_WORK TO COMPLETE_
Put every line of the rows below into a Markdown table with the columns "No." and "Line", numbering each line in order and skipping blank lines.

_DATASET CONTENT_
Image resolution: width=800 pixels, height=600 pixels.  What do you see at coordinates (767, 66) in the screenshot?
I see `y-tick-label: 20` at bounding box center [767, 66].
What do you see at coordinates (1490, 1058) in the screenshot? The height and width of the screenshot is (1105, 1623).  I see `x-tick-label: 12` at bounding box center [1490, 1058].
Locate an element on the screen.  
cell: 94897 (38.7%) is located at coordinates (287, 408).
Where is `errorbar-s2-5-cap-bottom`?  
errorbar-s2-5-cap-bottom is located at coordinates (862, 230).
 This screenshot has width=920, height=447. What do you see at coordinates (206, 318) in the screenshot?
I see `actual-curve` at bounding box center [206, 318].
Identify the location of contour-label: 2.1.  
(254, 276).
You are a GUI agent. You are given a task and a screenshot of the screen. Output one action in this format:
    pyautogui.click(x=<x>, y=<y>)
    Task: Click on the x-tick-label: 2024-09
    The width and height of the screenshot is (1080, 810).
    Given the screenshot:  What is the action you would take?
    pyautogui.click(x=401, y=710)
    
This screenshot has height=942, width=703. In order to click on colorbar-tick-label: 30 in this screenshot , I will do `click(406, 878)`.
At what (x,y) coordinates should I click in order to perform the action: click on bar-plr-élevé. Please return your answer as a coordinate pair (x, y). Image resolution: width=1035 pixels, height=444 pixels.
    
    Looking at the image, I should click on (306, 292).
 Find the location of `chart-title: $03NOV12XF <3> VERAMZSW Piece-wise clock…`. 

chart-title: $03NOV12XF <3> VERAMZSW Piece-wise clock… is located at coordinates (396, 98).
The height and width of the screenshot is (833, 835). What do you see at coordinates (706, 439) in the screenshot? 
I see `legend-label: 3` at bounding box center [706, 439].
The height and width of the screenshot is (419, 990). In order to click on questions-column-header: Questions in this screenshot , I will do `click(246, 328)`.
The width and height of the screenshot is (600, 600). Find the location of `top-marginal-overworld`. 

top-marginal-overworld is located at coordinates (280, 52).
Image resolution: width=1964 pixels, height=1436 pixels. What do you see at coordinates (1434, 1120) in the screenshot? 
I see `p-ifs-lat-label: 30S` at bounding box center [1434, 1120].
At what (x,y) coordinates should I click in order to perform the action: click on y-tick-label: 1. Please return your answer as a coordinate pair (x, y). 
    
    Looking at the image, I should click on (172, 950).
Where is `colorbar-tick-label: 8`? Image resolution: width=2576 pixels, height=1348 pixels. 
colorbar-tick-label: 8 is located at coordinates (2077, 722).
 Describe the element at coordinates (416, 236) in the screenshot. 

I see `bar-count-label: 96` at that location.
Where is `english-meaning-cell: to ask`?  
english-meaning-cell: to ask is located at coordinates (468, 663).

_RESPONSE TO THE EXERCISE_
| No. | Line |
|---|---|
| 1 | Image resolution: width=800 pixels, height=600 pixels.  What do you see at coordinates (767, 66) in the screenshot? |
| 2 | I see `y-tick-label: 20` at bounding box center [767, 66]. |
| 3 | What do you see at coordinates (1490, 1058) in the screenshot? The height and width of the screenshot is (1105, 1623).  I see `x-tick-label: 12` at bounding box center [1490, 1058]. |
| 4 | Locate an element on the screen.   |
| 5 | cell: 94897 (38.7%) is located at coordinates (287, 408). |
| 6 | Where is `errorbar-s2-5-cap-bottom`?   |
| 7 | errorbar-s2-5-cap-bottom is located at coordinates (862, 230). |
| 8 |  This screenshot has width=920, height=447. What do you see at coordinates (206, 318) in the screenshot? |
| 9 | I see `actual-curve` at bounding box center [206, 318]. |
| 10 | Identify the location of contour-label: 2.1.   |
| 11 | (254, 276). |
| 12 | You are a GUI agent. You are given a task and a screenshot of the screen. Output one action in this format: |
| 13 |     pyautogui.click(x=<x>, y=<y>) |
| 14 |     Task: Click on the x-tick-label: 2024-09 |
| 15 |     The width and height of the screenshot is (1080, 810). |
| 16 |     Given the screenshot:  What is the action you would take? |
| 17 |     pyautogui.click(x=401, y=710) |
| 18 | This screenshot has height=942, width=703. In order to click on colorbar-tick-label: 30 in this screenshot , I will do `click(406, 878)`. |
| 19 | At what (x,y) coordinates should I click in order to perform the action: click on bar-plr-élevé. Please return your answer as a coordinate pair (x, y). Image resolution: width=1035 pixels, height=444 pixels. |
| 20 |     Looking at the image, I should click on (306, 292). |
| 21 |  Find the location of `chart-title: $03NOV12XF <3> VERAMZSW Piece-wise clock…`.  |
| 22 | chart-title: $03NOV12XF <3> VERAMZSW Piece-wise clock… is located at coordinates (396, 98). |
| 23 | The height and width of the screenshot is (833, 835). What do you see at coordinates (706, 439) in the screenshot?  |
| 24 | I see `legend-label: 3` at bounding box center [706, 439]. |
| 25 | The height and width of the screenshot is (419, 990). In order to click on questions-column-header: Questions in this screenshot , I will do `click(246, 328)`. |
| 26 | The width and height of the screenshot is (600, 600). Find the location of `top-marginal-overworld`.  |
| 27 | top-marginal-overworld is located at coordinates (280, 52). |
| 28 | Image resolution: width=1964 pixels, height=1436 pixels. What do you see at coordinates (1434, 1120) in the screenshot?  |
| 29 | I see `p-ifs-lat-label: 30S` at bounding box center [1434, 1120]. |
| 30 | At what (x,y) coordinates should I click in order to perform the action: click on y-tick-label: 1. Please return your answer as a coordinate pair (x, y).  |
| 31 |     Looking at the image, I should click on (172, 950). |
| 32 | Where is `colorbar-tick-label: 8`? Image resolution: width=2576 pixels, height=1348 pixels.  |
| 33 | colorbar-tick-label: 8 is located at coordinates (2077, 722). |
| 34 |  Describe the element at coordinates (416, 236) in the screenshot.  |
| 35 | I see `bar-count-label: 96` at that location. |
| 36 | Where is `english-meaning-cell: to ask`?   |
| 37 | english-meaning-cell: to ask is located at coordinates (468, 663). |